Why do some people believe that apostasy or leaving the religion will just lead to death for the person? Why do Muslims believe that?
Some Muslims are following classical Islamic rulings. It was widely acknowledged among classical jurists because those jurists gave more credence to the narratives which are in Islamic tradition, outside of the Quran. Sometimes, they compress the meaning of the Quran to give space to those other traditions. Whereas this blog provided Quranic statements and an interpretation of the other narratives in a way that would not diminish what the Quran is saying. It's two different paradigms on how one would look at this perspective.
When one examines the classical paradigm, one sees apart from the difficulties. The Hanafi School of Islamic jurisprudence has a very interesting take on the question.
Only men who are apostates should be put to death. Likewise, women should be imprisoned, but not put to death. Why would the school give a different ruling? If apostasy is such a sin that requires death, because if one thinks of adultery, for example, which was also ruled on harshly in classical Islamic jurisprudence, and the same rule was for both men and women. Why would there be a different rule for women? Do they get off free by committing the same sin?

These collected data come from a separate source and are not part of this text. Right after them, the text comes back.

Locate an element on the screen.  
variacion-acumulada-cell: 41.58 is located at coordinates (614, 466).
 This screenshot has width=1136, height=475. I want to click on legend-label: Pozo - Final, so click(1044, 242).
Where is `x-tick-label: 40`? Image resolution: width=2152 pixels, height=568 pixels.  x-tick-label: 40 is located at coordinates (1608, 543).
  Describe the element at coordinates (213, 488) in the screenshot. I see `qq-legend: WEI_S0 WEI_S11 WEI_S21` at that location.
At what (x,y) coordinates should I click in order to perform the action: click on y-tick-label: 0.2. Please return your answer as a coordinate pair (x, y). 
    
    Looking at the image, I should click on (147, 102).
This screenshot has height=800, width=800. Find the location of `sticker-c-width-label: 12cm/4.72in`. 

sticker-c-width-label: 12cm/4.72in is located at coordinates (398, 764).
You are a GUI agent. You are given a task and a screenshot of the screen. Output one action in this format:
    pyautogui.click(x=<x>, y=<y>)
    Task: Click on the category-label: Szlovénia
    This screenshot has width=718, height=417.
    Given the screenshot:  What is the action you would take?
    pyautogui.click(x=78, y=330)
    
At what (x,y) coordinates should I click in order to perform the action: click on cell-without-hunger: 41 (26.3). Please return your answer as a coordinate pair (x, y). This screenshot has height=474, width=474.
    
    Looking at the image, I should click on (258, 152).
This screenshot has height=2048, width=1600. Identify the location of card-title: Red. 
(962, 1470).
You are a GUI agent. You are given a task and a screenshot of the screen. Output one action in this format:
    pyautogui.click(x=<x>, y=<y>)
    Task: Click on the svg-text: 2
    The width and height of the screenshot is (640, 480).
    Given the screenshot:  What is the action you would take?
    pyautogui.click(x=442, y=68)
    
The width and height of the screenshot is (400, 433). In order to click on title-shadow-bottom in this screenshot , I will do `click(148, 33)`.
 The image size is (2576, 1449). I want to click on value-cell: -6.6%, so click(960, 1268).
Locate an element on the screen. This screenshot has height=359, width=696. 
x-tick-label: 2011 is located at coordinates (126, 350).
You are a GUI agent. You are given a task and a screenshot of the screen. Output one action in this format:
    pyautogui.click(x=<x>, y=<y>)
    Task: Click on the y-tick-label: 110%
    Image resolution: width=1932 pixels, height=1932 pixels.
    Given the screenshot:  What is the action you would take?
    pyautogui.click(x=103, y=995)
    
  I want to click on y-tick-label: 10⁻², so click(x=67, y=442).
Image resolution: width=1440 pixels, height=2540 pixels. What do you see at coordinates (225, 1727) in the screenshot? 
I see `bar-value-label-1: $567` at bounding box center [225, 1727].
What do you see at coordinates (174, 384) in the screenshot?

The only explanation is that the man may join another army. Whereas women, there isn’t danger because she's not going to join another army or her potential for leaking out the secrets of the Muslim army. Another example is the knowledge of the military secrets of the Muslim society may not be developed as that of the man who might've been one of the fighting soldiers. The man would be privier to the military secrets. Therefore, it shows that the real problem of apostasy was not the person leaving the faith. However, the person that is leaving the faith, and the community poses a threat to the physical existence of the Muslim community.